▶ [Given records]:
-----

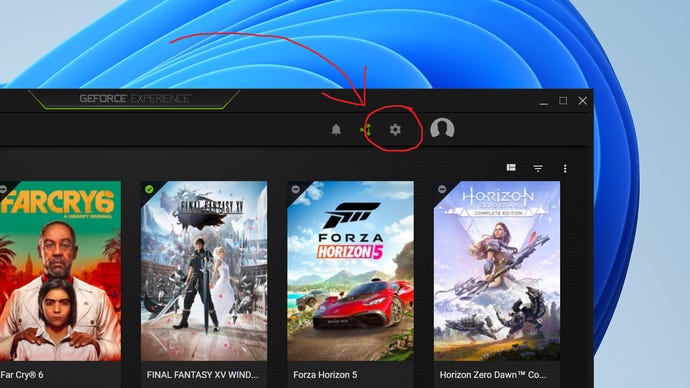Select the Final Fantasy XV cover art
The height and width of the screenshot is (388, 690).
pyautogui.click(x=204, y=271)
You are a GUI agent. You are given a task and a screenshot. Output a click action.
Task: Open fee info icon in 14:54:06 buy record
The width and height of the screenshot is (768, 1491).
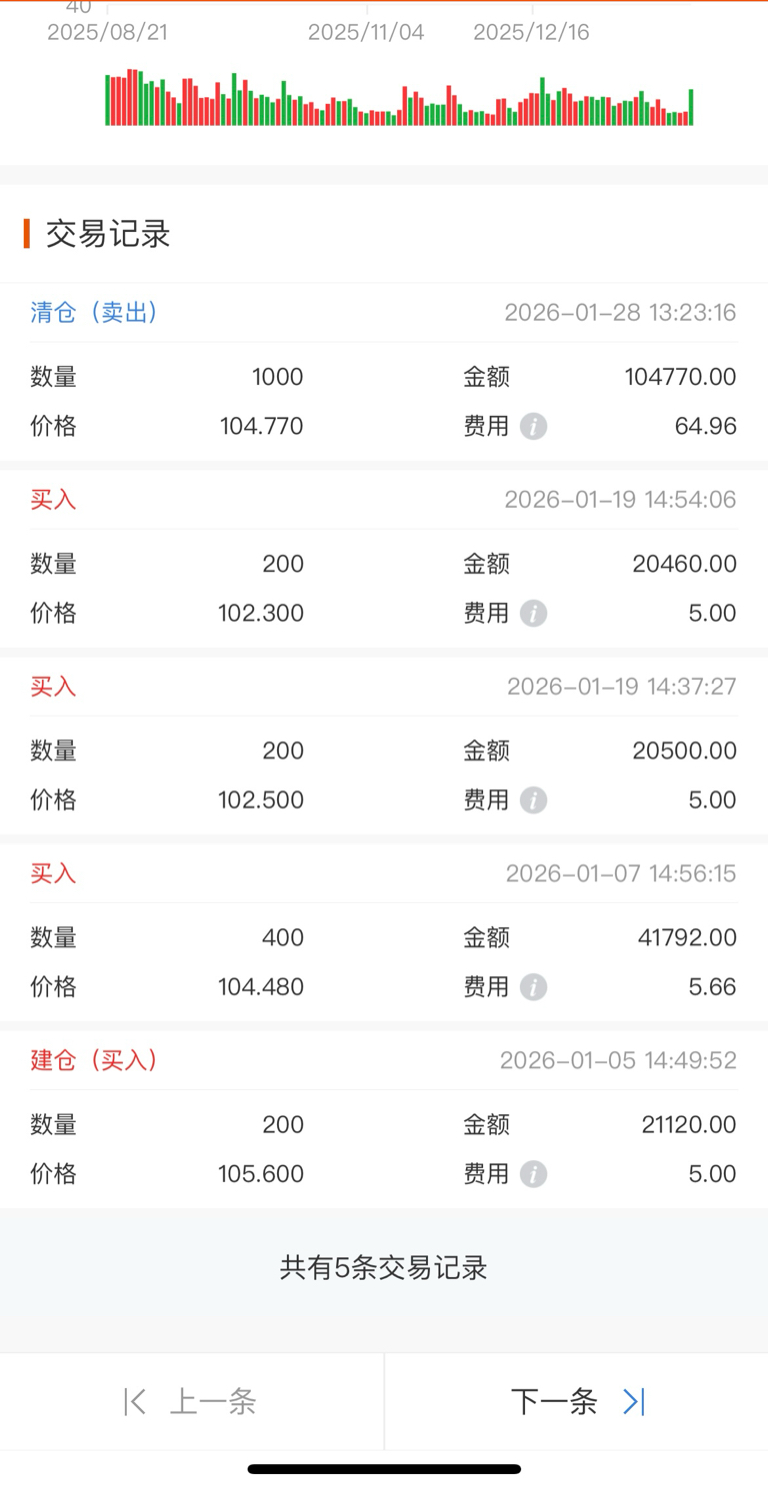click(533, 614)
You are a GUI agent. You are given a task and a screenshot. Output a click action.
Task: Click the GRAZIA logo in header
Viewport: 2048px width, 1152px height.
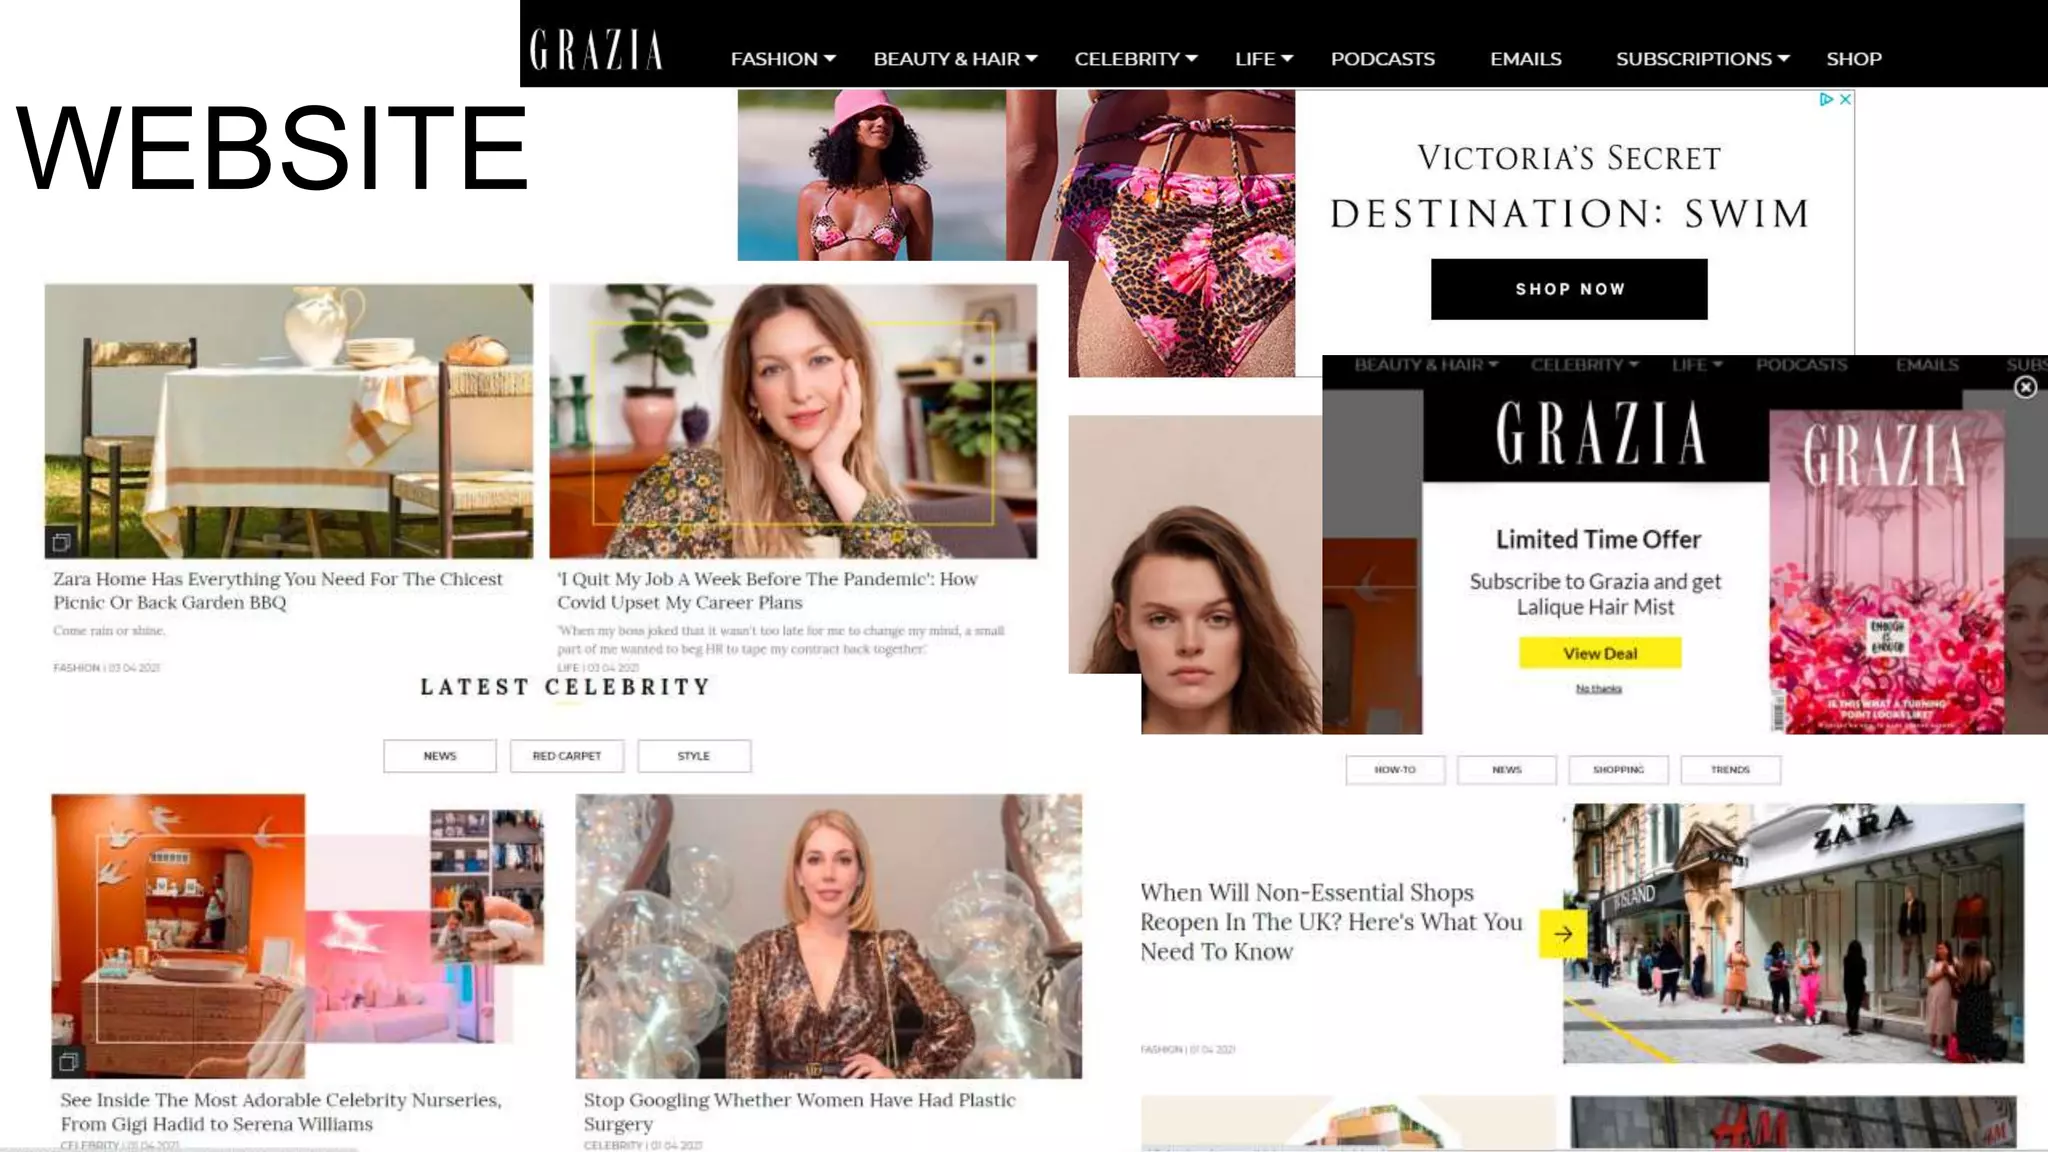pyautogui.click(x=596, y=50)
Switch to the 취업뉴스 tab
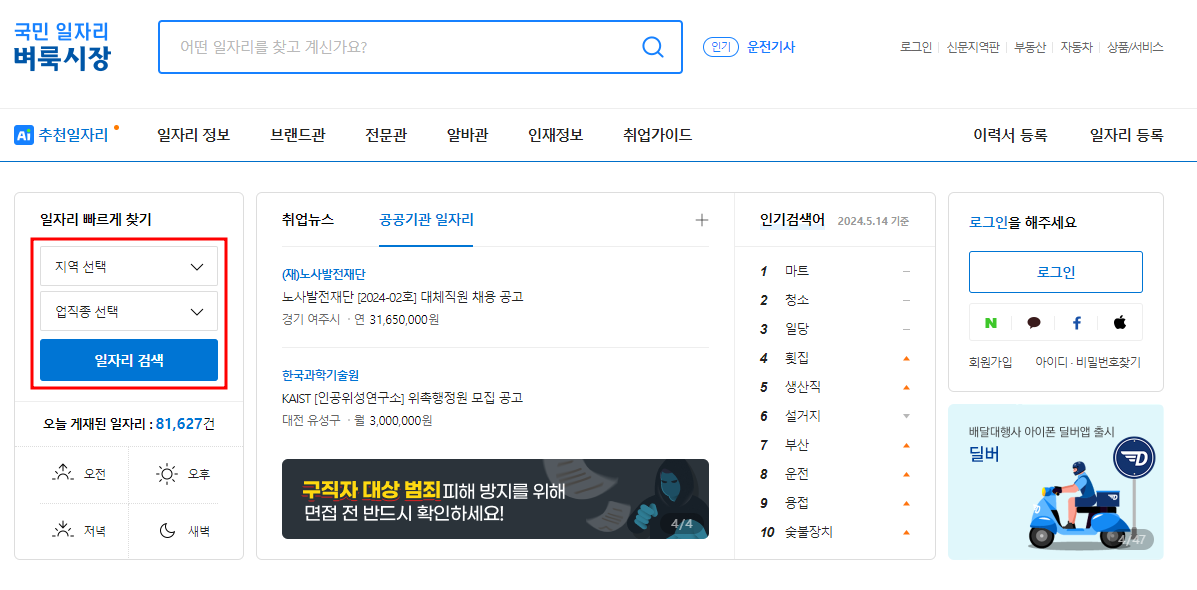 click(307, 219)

-----

▶ [The problem]: The lines from the one holding "Viewport: 2048px width, 1152px height." through the end of the entries are to be transcribed exactly, both ends included, with the pictures left out.

▶ [Answer to this problem]:
Viewport: 2048px width, 1152px height.
pyautogui.click(x=596, y=50)
Switch to the 취업뉴스 tab
 click(307, 219)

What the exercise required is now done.